(Item coordinates)
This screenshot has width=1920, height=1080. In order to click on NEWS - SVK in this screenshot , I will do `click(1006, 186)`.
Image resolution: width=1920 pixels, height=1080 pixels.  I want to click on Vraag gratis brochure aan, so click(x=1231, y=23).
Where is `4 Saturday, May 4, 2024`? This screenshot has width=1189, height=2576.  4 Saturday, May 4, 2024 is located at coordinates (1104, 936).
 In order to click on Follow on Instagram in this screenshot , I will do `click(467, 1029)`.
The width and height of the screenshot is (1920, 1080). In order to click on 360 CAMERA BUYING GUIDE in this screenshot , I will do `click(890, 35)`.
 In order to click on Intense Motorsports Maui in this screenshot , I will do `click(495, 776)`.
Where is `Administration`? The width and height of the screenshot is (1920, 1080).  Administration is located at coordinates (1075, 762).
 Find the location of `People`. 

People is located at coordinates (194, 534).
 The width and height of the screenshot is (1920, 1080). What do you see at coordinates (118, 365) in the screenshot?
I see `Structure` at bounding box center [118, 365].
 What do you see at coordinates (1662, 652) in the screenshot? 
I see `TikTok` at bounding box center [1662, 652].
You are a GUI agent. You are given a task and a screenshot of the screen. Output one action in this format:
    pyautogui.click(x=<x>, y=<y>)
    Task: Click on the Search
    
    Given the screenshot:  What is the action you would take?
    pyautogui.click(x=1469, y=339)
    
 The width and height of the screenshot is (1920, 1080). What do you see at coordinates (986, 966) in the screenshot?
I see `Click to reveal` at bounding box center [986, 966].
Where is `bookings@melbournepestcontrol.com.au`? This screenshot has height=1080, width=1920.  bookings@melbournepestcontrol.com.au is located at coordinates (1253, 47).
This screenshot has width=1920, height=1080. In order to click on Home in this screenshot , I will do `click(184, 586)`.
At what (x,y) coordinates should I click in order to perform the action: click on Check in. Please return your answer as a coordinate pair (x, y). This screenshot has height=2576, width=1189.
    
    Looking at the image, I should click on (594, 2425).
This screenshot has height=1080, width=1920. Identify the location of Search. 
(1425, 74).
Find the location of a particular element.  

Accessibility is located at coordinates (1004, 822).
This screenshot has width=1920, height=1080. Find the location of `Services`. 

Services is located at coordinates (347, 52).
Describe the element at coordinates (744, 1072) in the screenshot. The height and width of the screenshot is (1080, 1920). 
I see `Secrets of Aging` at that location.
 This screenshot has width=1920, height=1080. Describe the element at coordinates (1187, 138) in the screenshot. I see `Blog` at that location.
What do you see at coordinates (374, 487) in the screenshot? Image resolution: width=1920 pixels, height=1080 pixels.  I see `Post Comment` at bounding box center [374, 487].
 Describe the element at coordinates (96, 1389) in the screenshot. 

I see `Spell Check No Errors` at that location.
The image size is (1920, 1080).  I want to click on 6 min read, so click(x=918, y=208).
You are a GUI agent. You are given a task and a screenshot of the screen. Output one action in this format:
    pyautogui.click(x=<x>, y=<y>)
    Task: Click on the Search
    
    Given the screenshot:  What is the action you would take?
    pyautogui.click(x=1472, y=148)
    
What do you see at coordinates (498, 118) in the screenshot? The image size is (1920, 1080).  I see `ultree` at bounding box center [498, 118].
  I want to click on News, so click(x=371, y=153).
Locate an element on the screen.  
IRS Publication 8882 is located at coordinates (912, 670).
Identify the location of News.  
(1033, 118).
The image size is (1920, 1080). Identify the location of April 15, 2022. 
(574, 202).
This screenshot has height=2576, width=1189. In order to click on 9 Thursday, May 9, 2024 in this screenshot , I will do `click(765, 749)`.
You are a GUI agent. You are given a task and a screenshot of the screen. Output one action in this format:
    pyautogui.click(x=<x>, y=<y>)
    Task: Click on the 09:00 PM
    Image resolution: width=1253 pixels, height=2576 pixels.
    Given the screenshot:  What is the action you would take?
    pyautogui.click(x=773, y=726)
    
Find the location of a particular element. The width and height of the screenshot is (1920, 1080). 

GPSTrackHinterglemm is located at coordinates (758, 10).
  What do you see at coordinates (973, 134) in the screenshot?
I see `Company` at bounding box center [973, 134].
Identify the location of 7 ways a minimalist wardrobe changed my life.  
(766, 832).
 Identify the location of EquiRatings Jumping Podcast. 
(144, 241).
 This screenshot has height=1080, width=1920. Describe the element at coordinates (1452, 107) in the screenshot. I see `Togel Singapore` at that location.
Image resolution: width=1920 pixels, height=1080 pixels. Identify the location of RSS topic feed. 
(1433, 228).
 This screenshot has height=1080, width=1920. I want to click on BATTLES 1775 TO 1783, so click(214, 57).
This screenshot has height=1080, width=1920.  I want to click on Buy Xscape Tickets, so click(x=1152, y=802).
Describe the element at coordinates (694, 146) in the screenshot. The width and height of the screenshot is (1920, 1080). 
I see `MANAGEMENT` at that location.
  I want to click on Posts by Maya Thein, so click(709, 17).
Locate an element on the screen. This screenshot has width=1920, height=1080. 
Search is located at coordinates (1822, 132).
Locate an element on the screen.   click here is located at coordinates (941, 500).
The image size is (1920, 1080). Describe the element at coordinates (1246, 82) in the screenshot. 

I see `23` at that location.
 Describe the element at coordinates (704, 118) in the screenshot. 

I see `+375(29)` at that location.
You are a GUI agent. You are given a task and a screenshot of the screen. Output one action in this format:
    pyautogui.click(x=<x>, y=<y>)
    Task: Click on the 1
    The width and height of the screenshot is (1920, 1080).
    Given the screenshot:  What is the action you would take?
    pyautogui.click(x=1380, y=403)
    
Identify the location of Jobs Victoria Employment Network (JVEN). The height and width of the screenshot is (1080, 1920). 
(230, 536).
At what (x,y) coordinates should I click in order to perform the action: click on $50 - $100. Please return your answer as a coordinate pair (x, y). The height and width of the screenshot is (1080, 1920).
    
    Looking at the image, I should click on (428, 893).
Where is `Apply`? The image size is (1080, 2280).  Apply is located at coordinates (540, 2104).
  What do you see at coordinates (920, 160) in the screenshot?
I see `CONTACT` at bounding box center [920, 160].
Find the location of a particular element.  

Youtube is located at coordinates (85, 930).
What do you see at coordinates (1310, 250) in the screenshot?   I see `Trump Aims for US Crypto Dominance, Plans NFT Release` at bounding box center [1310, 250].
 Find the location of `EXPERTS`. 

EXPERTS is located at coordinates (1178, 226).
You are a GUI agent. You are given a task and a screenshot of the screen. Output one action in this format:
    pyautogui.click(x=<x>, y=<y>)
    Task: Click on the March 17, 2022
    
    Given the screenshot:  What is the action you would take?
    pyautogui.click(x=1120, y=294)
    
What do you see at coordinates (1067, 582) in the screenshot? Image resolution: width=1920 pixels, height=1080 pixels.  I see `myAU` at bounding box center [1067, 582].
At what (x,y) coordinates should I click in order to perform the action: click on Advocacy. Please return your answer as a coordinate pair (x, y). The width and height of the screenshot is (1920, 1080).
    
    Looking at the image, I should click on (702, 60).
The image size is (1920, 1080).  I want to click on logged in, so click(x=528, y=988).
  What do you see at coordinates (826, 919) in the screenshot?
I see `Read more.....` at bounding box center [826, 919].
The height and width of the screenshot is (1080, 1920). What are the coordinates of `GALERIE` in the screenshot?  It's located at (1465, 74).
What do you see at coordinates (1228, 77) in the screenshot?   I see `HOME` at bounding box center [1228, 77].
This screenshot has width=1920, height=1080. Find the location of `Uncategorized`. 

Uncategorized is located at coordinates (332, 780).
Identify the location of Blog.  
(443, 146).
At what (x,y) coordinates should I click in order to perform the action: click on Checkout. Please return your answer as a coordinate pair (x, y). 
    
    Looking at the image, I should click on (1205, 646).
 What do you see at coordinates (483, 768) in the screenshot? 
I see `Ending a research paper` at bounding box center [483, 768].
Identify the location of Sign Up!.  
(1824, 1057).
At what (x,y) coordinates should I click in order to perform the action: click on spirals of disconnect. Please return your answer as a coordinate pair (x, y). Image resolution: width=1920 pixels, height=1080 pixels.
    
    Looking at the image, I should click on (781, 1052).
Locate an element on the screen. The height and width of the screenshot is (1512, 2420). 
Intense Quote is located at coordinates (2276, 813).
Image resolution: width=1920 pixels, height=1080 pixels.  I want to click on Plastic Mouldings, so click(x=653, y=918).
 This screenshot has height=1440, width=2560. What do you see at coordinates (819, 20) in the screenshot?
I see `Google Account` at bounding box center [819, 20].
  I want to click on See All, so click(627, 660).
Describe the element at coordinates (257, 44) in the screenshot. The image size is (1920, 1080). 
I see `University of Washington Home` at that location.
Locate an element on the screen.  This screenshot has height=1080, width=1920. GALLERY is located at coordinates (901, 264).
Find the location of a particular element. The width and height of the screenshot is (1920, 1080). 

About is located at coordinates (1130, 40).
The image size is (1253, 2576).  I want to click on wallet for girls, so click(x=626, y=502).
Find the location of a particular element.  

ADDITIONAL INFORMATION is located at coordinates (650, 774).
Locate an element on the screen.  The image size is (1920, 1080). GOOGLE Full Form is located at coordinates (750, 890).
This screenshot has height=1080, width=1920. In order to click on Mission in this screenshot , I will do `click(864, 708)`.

### Stated problem
Please rewrite the items beginning at the line that has "click on Advocacy." and stopping after the line that has "Looking at the image, I should click on (702, 60).", changing "Advocacy" to "Outreach" and leaving everything else unchanged.

### Task result
At what (x,y) coordinates should I click in order to perform the action: click on Outreach. Please return your answer as a coordinate pair (x, y). The width and height of the screenshot is (1920, 1080).
    
    Looking at the image, I should click on (702, 60).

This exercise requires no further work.